> [GIVEN DATA]

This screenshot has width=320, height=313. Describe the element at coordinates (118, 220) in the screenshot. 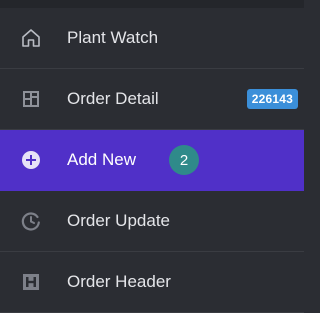

I see `menu-item-label: Order Update` at that location.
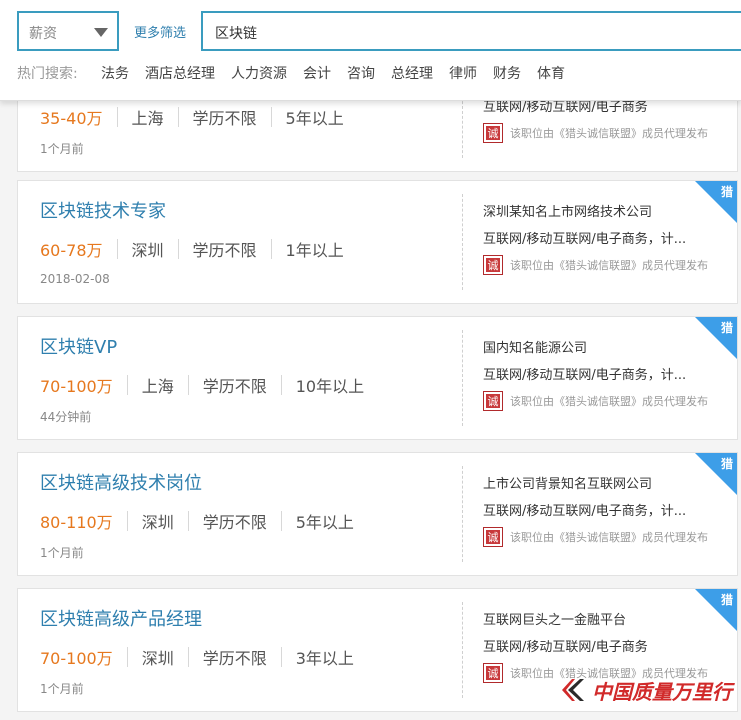  What do you see at coordinates (160, 32) in the screenshot?
I see `more-filter-link: 更多筛选` at bounding box center [160, 32].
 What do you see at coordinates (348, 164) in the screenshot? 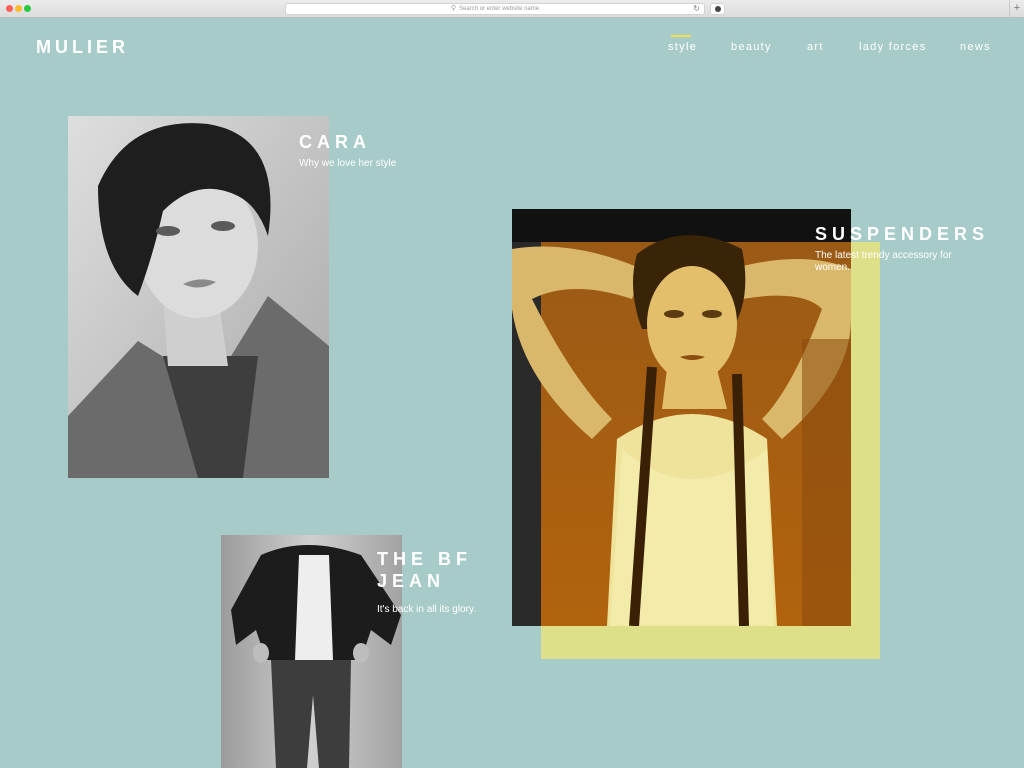
I see `cara-subtitle: Why we love her style` at bounding box center [348, 164].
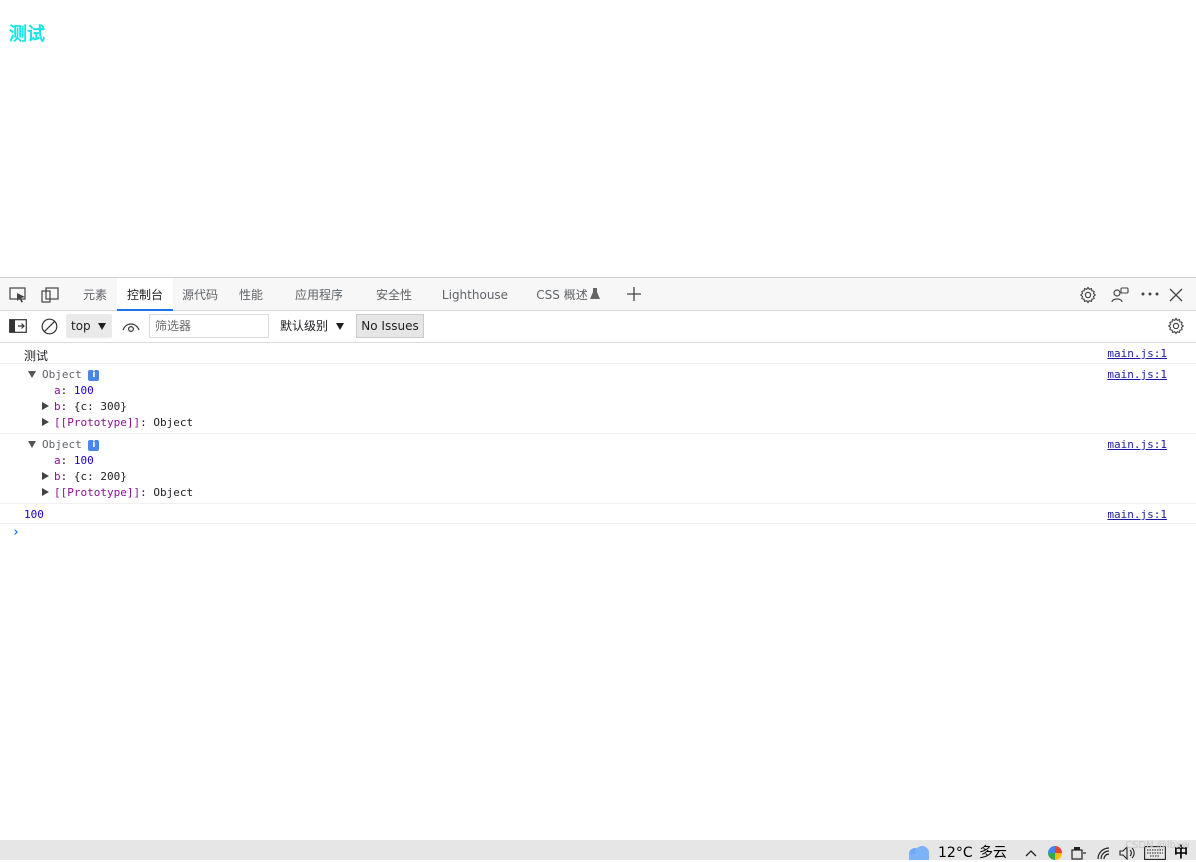 Image resolution: width=1196 pixels, height=862 pixels. Describe the element at coordinates (131, 327) in the screenshot. I see `live-expression-eye-icon` at that location.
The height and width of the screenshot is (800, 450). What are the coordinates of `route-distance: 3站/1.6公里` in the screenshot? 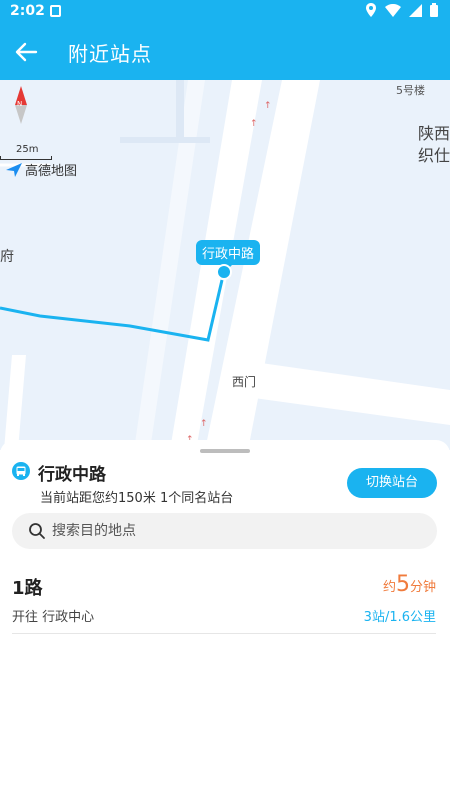 It's located at (400, 618).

> [TASK PROMPT]
Repeat the entries verbatim, starting with the first line and going on through the line with "center [160, 32].". Leave the pictures out.

> [RESPONSE TO THE TASK]
This screenshot has width=320, height=313. Describe the element at coordinates (118, 220) in the screenshot. 

I see `menu-item-label: Order Update` at that location.
  What do you see at coordinates (160, 32) in the screenshot?
I see `more-filter-link: 更多筛选` at bounding box center [160, 32].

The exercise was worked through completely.